● **SUPPLIED DATA**:
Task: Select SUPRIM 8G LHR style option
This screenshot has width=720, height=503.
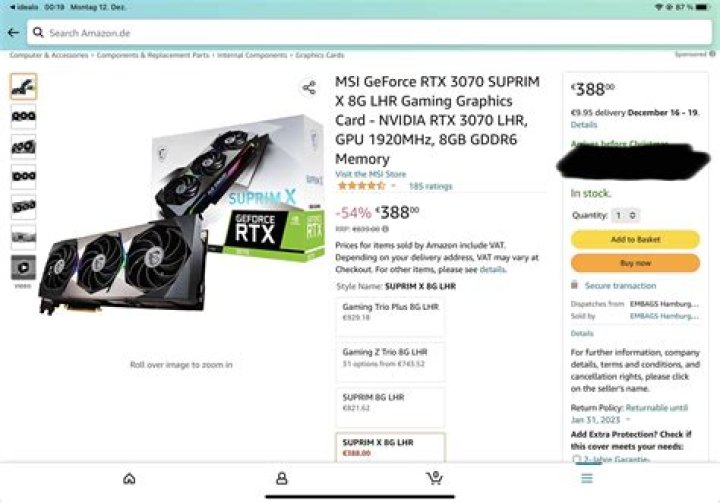Action: (390, 408)
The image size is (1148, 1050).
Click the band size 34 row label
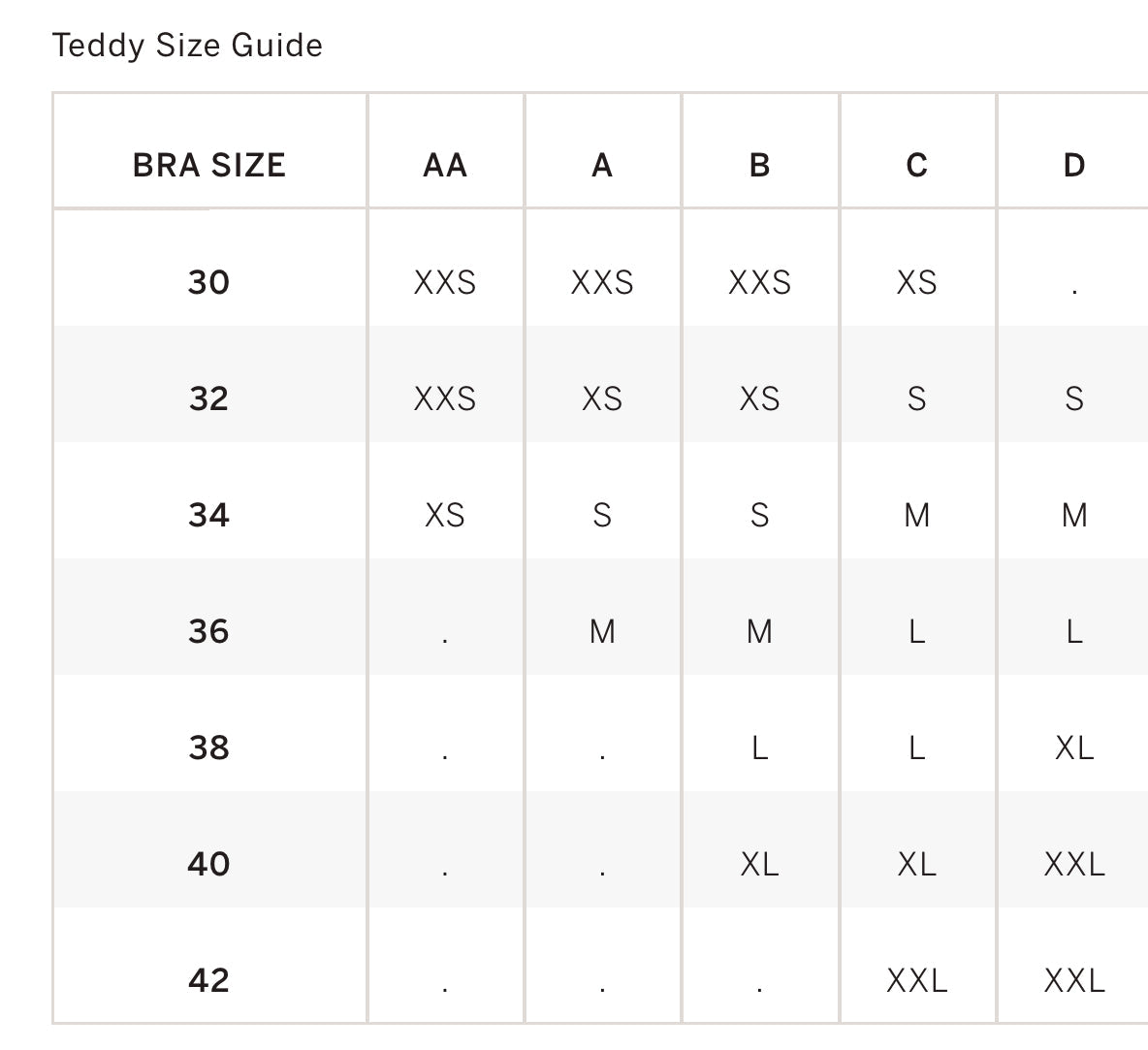point(209,515)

● **TASK ITEM**: What is needed is the full material, retyped unchanged, with no pictures in it.

● **EXERCISE SOLUTION**:
Task: Select SUPRIM 8G LHR style option
This screenshot has width=720, height=503.
Action: (390, 408)
The image size is (1148, 1050).
Click the band size 34 row label
point(209,515)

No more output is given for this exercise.